The Presidents of the United States of America (occasionally referred to as PUSA, PotUSA, The Presidents of the USA or simply The Presidents) were an American alternative rock band formed in Seattle, Washington, in 1993. The three-piece group's initial line-up consisted of vocalist and bassist Chris Ballew, drummer Jason Finn, and guitarist Dave Dederer. The band became popular in the mid-1990s for their hits "Lump" and "Peaches"—released in 1995 and 1996, respectively—which helped their self-titled debut album go 3× platinum.

The group broke up for the first time in late 1997 because their singer Chris Ballew wanted a solo career; they performed a farewell concert early the next year. They reunited in 2002. In 2004, Dederer left the group and was replaced by Andrew McKeag. The Presidents privately disbanded in 2015, and the news was made public a year later.

History

Early years (1993–1994) 
The band was formed in late 1993 by Chris Ballew (bass guitar and lead vocals) and Dave Dederer (guitar and backup vocals), who met while attending The Bush School in Seattle. Ballew had previously been in a punk-busker band called Egg, who wrote many songs that would later be turned into PUSA songs. Initially a drummerless duo, Ballew and Dederer performed a half-dozen or so shows in 1993 as "The Lo-Fis", "The Dynamic Duo", and "Pure Frosting". Ballew eventually came upon the name "The Presidents of the United States of America". Shortly after settling on their name, Ballew and Dederer added drummer Jason Finn; the band played their first show as a trio at Seattle's Romper Room in early December 1993. At the time, Finn was also the drummer in the band Love Battery, who had recently changed record labels from Sub Pop to Atlas Records, an A&M subsidiary.

The Presidents recorded a ten-song cassette, Froggystyle, in early 1994 in one day at Laundry Room Studios. The band sold the cassette at shows in 1994. Finn also sold the cassette from behind the bar of Seattle's Comet Tavern, where he tended bar.

Rise to fame (1994–1998) 
In 1994, the band signed with the independent Seattle label PopLlama Records and released their self-titled debut in the following year. The band also released a limited edition blue vinyl 7" single, "Fuck California", on C/Z Records. Columbia Records signed the band shortly thereafter and re-released the album in late July 1995. Driven by the singles "Lump", "Peaches", and "Kitty", their debut album has been certified triple Platinum by the RIAA.

#### [Problem to work on]
Please explain in one to three sentences why the band history above says the group first broke up in late 1997.

#### [Information shown]

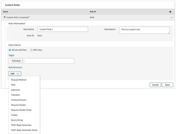Select Filename in the dropdown list
Viewport: 176px width, 134px height.
[x=16, y=95]
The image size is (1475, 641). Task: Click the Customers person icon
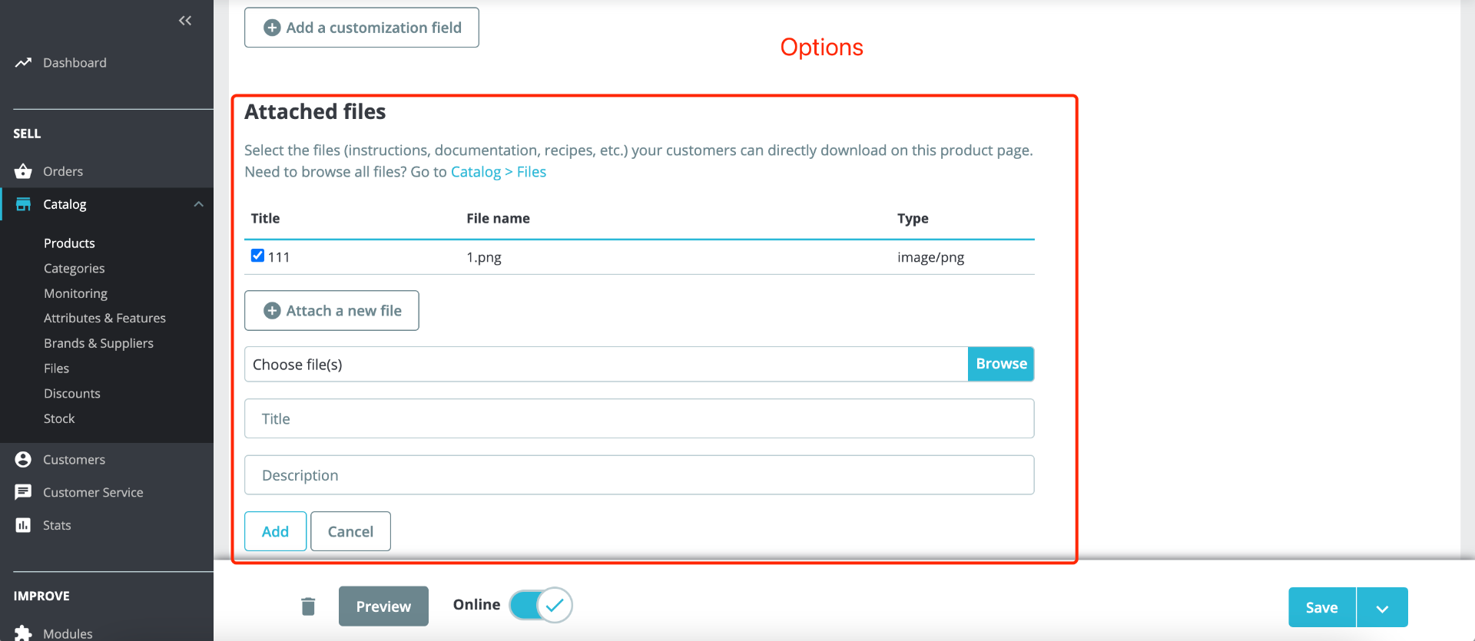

#### [Final answer]
The group broke up in late 1997 because their singer, Chris Ballew, wanted a solo career. They played a farewell concert early the next year.